### The problem
Please reproduce the final stretch of the listing below: the line that contains "Instruction: Click the €2.00 amount heading" and all lines after it, verbatim, with nothing else.

### Source data
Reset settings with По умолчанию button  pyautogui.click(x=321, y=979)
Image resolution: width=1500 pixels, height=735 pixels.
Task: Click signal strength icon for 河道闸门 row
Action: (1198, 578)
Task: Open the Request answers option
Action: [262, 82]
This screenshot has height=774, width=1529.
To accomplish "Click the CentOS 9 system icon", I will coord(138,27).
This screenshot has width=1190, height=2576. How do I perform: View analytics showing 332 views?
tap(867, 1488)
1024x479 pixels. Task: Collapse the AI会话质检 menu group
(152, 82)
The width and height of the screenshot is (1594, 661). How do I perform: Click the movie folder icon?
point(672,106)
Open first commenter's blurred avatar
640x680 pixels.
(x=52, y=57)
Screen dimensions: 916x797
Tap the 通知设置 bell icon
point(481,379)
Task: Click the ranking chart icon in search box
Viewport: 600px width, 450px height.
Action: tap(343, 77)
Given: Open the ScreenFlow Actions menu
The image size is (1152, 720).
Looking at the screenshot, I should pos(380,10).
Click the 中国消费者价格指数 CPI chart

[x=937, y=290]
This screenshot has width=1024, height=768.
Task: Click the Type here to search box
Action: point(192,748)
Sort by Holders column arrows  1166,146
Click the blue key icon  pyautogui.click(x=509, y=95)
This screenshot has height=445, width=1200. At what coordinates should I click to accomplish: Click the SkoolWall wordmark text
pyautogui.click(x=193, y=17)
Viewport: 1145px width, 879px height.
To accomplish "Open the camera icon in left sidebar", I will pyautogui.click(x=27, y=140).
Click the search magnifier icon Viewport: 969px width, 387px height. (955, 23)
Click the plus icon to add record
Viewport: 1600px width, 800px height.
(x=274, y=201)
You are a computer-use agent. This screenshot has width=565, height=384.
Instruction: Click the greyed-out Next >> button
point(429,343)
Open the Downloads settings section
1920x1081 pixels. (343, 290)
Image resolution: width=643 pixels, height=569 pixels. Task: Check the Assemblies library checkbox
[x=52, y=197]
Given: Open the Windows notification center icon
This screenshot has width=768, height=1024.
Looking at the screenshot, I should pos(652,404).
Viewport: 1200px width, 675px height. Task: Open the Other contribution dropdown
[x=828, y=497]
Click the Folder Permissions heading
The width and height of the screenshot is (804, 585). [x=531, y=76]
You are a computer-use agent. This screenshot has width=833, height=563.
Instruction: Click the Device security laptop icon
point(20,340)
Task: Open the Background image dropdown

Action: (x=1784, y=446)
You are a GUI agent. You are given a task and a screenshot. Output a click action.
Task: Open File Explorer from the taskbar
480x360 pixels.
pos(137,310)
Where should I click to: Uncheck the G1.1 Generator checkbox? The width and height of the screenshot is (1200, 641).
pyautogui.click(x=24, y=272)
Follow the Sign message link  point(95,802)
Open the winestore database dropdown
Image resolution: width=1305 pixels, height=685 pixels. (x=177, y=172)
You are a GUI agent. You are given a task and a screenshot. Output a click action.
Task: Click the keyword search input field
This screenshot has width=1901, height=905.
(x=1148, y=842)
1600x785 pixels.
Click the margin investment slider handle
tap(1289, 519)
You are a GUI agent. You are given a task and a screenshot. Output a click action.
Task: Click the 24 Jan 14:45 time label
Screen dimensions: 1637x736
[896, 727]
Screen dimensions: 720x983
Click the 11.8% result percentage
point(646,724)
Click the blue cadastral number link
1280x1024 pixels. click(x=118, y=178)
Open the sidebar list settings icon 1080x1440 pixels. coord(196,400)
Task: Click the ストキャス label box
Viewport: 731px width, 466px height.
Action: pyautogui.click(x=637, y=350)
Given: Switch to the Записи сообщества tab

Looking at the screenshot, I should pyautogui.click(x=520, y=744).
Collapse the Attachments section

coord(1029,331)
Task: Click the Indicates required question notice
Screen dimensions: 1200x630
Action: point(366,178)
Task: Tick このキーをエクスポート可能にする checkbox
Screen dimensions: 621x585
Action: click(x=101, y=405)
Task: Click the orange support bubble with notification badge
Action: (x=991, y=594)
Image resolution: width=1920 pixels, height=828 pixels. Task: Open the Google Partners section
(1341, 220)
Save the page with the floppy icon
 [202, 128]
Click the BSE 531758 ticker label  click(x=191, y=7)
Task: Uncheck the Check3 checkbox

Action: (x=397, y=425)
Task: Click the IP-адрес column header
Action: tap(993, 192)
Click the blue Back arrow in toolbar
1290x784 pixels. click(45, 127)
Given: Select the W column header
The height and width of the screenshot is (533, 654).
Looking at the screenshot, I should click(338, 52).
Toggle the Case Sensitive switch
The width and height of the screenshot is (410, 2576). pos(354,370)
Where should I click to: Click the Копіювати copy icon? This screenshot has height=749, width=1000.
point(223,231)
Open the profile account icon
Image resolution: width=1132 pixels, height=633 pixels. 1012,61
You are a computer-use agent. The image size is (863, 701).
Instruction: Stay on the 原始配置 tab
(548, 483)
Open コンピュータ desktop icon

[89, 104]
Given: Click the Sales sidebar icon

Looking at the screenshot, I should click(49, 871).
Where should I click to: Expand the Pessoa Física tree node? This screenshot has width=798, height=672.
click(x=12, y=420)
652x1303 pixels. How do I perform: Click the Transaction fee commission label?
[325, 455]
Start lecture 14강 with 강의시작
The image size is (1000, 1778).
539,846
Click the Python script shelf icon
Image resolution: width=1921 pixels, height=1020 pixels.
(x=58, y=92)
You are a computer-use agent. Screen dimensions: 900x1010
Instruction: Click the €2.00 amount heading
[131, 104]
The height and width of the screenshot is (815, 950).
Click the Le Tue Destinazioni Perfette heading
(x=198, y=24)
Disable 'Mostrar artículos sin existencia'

### Result of the task
Instruction: Click the €2.00 amount heading
[131, 104]
The height and width of the screenshot is (815, 950).
Click the Le Tue Destinazioni Perfette heading
(x=198, y=24)
Disable 'Mostrar artículos sin existencia'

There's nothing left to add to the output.